• [Text shown]
The
nominations, the contest, the debate the resistance the support was over.
Finally it was settled Mr Arthur Napoleon Robinson was to be President of
Trinidad and Tobago.
The
excitement and the flurry was immense. TV6’s Francesca arrived at
Information Division for final shots - she hadn’t slept all night -
finishing off a feature; Information’s Deborah Maynard arrived exhausted
from Tobago where she interviewed people on “Robbie” till midnight and
beyond: “I spoke to Mr Wheeler and people on the street and and it was
wonderful.” She trailed off excitedly and tiredly, “I’ll sleep and
then I’ll be back to edit.” Editor-in-Chief of the Guardian
Mr Owen Baptiste wrote a column about the invitations. Who’s
doing the inviting in the interim hours wondered Dominic Kalipersad.
There
was a dress rehearsal - all the media were out in full force, and the TV
stations jostled and marked the best spots to place their cameras. The
protocol people and the organisers and caterers were working round the
clock. The chandeliers and floors polished, the floral arrangements out,
cameramen and women stocking up on film, cleaning lenses. The newspaper
supplements were out, the constitution under examination. Mr Robinson’s
record laid bare. The Guardian wondered in a headline: Is Sir Vidia
Naipaul coming? Such a flurry. And why not?
President
ANR Robinson, inaugurated formally on March 19, has
served Trinidad and Tobago for over 40 years - from member of the
Federal Government to Prime Minister, as an MP and a barrister-at-law, as
an academic and statesman. His achievements and honours have been
reiterated many times in these past weeks.
Now
it’s not for me to speak of the reservations and the precedents (not
Presidents). Let the analysts do that. But one thing I can tell you
arriving in Tobago as an 11-year-old
(even from as far as India) and living your teenaged years there is
like eating Cascadura. You love the place to death and you belong there.
And Mr Robinson, as they say, is a born Tobagonian. That loyalty becomes
as part of your blood as the guava patch behind Bishops High School,
trudging up to the Fort, sleeping and waking up to the thrash of the sea
in Charloteville, driving home on Sunday evening, head stuck out into the
sea breeze after a day in pigeon point, with matted salty hair flying in
your face, stealing chennets, jumping fences to your friends’ garden,
sliding down on the go-cart from the Fort, stirring the pot with stewed
cherries by Mrs Wheeler, eating mango chow.

• [Source data]

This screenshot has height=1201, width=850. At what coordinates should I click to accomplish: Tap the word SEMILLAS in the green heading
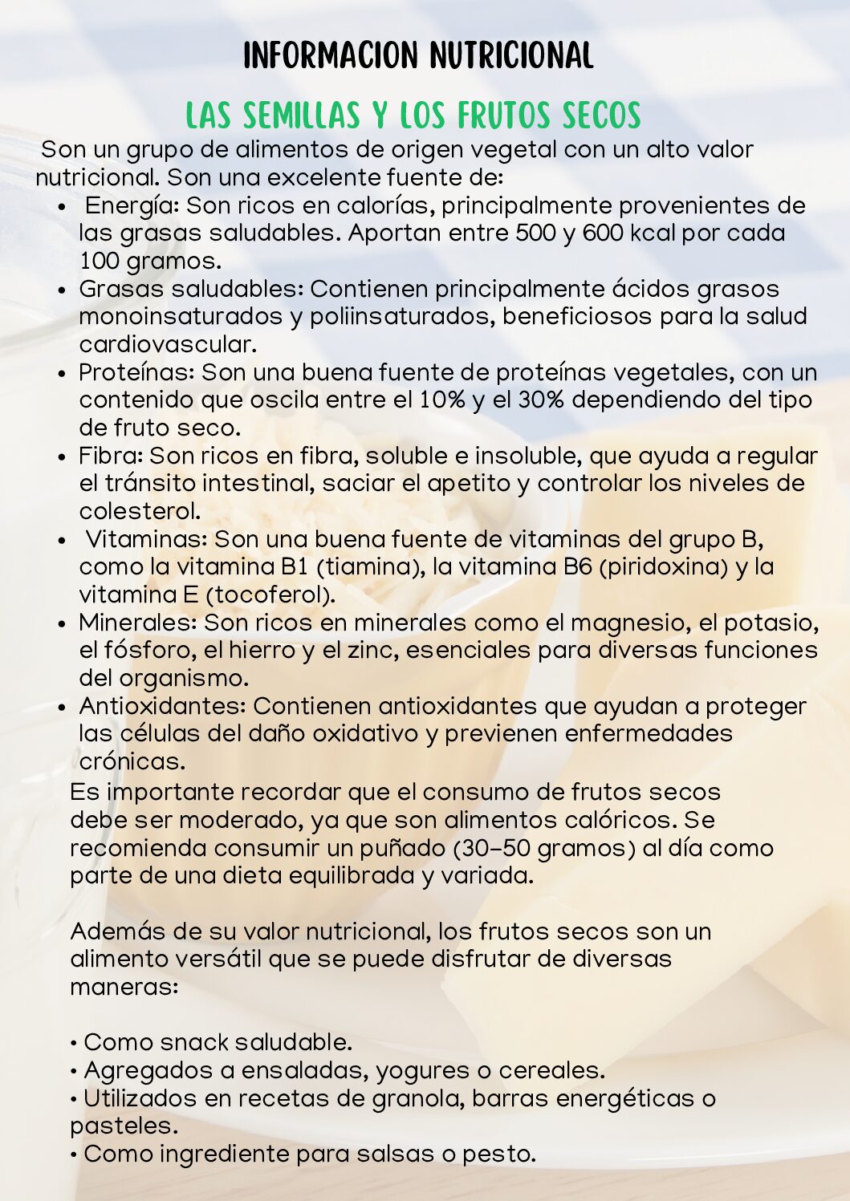coord(301,116)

• [Directives]
A - According to the text on Arthur Napoleon Robinson's presidency, on what date was he formally inaugurated?
B - Pick up the text on Arthur Napoleon Robinson's presidency where it stops and extend it.
The lines play no part in what comes next.

• [Exercise answers]
A - March 19

B -
There
were the quiet evenings in the backyard when this big orange haze would
cover the sky, and go pale pink and then the palm trees would wave inky
dark Evenings at Mt Irvine, and New Year’s dances at the Elias’s. Our
cars were unlocked and we hadn’t heard of burglarproof. At least that
was the Tobago I knew. (No Germans then at all) And in a sense, in Tobago
we all have a shared reality. Our jobs and walks of life are different,
our ages and races apart, but in its tranquillity, its relatively
unspoiled beauty its smallness, we feel safe, we didn’t expect to
encounter hostility. We were exempt from the rat race. Cozy. But that was
Tobago then, 15 years ago. And “Granny” in Tobago was part of all
that. We called her “Mother Robinson”. Everytime we went away to
school we were taken to get her blessings and when we came back we went
there first to be welcomed. She exclaimed over our growth and questioned
us over our schools, and presided over tea. She lived in Victory cottage.
On the incline of Main Road in Scarborough. A modest establishment divided
in two. A modern section where “Ray” and his wife Pat would stay and
another area of her own. We would sometimes sit in the sitting/dining
room. In it I remember a portrait of Mr Robinson taken at the time of his
graduation from Oxford, or on the verandah which had a garden adjoining a
school.
So
who is this woman who brought up the Prime Minister and now the President
of this country? Her children and her family and grandchildren must know
her intimately but here is a cameo of the lady. Perhaps it will give us an
insight to the President of this country. But Mother Robinson adopted my
mother and by extension us. No doubt there were many other adopted
children in her life. There are those who knew “Mother Robinson”
intimately but here’s how we on the outside saw her.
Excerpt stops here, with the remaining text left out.